Credit market opportunities
It is not just rates – the recent market turbulence has also thrown up opportunities in the credit market as well.
“We believe compelling opportunities in the energy sector could emerge when investment‑grade issuers get downgraded into the High Yield universe. These 'fallen angels' often come under pressure from forced selling by strategies that can only hold investment‑grade securities,” T. Rowe’s Sharps said.
"Fallen angels" are companies that get downgraded into junk category from investment grade rating.
Moody’s said in a report earlier this month potential 'fallen angels' now account for around 10% of investment-grade companies, higher than the 9% reached during the commodity crisis in 2016 but below the 16% recorded in May 2009 during the global financial crisis.

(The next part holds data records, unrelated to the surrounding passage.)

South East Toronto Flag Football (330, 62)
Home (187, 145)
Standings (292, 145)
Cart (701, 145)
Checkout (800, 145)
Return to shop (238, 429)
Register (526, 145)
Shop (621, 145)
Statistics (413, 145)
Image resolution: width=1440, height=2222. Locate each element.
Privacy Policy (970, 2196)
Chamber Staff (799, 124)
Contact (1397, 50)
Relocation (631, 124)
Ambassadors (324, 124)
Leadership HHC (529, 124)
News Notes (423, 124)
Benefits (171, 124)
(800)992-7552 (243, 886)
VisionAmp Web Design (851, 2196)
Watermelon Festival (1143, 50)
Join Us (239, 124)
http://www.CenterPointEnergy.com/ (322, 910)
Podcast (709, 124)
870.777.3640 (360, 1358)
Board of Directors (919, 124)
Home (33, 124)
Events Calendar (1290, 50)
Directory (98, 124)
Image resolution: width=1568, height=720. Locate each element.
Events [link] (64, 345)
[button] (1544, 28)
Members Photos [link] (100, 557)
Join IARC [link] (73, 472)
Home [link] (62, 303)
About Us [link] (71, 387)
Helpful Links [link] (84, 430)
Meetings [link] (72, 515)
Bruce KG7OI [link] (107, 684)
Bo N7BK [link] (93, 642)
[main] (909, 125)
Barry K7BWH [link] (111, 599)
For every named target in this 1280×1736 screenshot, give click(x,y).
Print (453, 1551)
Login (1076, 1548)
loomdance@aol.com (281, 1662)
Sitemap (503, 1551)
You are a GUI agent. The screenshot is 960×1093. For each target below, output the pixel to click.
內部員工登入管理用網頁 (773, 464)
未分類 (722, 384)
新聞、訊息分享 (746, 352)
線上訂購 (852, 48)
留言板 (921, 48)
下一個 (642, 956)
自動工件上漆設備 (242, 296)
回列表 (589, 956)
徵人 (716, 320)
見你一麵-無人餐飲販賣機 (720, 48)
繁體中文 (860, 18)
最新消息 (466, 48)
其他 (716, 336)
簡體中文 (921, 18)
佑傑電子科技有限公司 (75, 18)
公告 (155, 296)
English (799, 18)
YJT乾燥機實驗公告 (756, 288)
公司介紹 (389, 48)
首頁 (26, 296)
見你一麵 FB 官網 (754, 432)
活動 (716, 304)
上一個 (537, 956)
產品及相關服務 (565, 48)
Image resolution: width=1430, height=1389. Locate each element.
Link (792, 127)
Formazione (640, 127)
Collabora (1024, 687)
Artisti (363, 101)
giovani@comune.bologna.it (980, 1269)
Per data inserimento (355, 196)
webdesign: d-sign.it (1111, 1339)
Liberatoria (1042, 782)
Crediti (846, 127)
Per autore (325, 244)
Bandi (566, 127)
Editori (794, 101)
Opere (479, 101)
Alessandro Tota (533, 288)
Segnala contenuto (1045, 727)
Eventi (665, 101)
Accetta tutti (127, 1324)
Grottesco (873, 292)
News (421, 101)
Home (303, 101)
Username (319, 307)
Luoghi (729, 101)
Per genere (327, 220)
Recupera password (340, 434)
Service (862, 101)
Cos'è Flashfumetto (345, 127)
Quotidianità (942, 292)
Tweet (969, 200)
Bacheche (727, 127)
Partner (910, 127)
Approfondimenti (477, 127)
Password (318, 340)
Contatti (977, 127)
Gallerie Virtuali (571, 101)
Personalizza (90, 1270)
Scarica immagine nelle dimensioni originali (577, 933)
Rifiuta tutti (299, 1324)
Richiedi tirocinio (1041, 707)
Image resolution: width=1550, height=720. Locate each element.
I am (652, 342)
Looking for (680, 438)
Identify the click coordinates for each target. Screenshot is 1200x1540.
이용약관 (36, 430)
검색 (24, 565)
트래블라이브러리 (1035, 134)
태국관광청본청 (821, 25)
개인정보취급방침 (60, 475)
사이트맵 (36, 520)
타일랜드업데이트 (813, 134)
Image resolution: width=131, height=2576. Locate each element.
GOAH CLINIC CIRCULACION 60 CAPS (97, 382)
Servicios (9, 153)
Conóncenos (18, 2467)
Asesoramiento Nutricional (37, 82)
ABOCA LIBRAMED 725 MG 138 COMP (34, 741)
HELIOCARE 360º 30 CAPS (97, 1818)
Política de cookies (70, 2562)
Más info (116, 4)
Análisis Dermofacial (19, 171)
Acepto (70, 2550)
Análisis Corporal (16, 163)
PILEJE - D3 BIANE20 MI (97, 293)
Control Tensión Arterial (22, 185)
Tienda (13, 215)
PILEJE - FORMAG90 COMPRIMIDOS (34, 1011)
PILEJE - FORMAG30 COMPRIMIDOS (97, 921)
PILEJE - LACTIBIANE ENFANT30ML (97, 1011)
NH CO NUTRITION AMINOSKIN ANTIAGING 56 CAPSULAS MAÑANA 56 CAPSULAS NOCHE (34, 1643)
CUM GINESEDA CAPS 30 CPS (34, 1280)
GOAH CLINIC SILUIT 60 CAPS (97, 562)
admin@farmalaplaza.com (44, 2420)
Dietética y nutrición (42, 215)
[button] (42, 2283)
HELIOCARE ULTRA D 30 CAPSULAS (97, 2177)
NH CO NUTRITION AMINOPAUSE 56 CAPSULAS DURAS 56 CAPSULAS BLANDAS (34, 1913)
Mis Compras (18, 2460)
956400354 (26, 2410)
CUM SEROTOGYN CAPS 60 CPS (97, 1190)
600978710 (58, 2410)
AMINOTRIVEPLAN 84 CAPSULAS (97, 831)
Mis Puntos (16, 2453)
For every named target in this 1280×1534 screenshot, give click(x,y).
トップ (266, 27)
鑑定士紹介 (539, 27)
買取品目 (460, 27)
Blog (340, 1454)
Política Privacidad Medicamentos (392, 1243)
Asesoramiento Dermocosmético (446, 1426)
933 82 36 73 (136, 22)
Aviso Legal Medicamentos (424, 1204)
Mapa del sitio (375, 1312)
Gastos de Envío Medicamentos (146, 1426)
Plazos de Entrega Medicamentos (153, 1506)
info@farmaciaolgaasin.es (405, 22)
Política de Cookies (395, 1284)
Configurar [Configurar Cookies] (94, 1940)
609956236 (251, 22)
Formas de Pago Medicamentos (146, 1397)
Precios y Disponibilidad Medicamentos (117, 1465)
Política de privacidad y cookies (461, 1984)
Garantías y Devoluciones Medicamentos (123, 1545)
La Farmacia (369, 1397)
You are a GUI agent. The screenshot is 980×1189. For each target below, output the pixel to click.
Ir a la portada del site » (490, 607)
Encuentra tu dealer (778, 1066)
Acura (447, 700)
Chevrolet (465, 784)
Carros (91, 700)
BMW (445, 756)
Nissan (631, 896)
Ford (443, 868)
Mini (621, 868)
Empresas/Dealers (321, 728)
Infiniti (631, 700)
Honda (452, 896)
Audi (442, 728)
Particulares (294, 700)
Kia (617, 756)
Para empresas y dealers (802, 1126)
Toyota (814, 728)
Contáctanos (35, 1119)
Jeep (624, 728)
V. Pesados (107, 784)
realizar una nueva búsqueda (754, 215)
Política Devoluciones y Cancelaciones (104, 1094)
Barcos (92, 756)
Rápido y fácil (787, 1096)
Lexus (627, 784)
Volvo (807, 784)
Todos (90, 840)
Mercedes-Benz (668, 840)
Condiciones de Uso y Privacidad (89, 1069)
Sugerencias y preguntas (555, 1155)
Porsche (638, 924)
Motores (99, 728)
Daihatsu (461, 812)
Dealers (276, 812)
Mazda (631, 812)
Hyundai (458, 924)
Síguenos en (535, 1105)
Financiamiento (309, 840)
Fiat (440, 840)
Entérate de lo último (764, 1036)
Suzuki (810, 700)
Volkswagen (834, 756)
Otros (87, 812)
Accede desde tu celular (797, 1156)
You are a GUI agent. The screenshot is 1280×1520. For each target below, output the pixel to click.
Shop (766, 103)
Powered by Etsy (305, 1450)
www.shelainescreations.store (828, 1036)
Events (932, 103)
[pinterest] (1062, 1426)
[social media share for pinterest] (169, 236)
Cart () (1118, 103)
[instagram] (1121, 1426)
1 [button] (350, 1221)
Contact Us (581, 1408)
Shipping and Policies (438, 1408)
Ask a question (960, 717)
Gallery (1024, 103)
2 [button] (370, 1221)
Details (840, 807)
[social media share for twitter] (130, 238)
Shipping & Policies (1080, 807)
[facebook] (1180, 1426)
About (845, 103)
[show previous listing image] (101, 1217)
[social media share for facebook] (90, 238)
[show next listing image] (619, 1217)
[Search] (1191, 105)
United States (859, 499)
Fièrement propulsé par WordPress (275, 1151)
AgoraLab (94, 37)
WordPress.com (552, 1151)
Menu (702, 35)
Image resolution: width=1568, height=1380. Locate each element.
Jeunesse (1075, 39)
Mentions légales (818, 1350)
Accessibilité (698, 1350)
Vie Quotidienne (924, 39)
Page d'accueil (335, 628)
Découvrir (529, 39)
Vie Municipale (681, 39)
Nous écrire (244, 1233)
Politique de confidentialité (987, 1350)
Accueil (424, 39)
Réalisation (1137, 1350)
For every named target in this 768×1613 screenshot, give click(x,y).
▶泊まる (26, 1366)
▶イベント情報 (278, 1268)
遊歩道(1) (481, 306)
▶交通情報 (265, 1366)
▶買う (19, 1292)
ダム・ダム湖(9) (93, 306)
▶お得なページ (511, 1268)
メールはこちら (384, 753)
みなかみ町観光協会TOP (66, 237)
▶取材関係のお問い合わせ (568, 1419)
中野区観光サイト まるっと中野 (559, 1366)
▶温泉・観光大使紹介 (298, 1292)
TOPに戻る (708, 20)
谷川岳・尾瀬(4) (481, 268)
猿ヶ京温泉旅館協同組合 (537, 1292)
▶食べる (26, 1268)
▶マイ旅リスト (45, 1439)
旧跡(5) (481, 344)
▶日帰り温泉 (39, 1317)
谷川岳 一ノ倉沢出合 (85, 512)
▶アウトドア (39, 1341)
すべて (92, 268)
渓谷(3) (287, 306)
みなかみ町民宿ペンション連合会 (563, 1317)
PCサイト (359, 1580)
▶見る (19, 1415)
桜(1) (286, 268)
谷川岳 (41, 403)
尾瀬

Investment manager Vanguard estimates that as much as US$400 billion worth of BBB bonds could be at risk of downgrade to high-yield in the United States as a result of the pandemic, depending on the path of economic recovery. That would mean about 6.5% of the $6.1-trillion US investment-grade corporate market and nearly 14% of the $2.9-trillion BBB market.
“The forced selling that may occur as bonds migrate from one rating to another can potentially create valuations that deviate from fundamental value,” said Michael Chang, Vanguard's senior portfolio manager for high yield. “That creates the potential for opportunity for investors who don't necessarily have to manage toward certain rating thresholds.”
The profile of 'fallen angels' differs from that of traditional high-yield issuers. “They tend to be higher quality,” Mr Chang said. “In general, they tend to have greater scale, generate more cash flow, and have greater financial flexibility. They tend to be the market leaders in their industries.”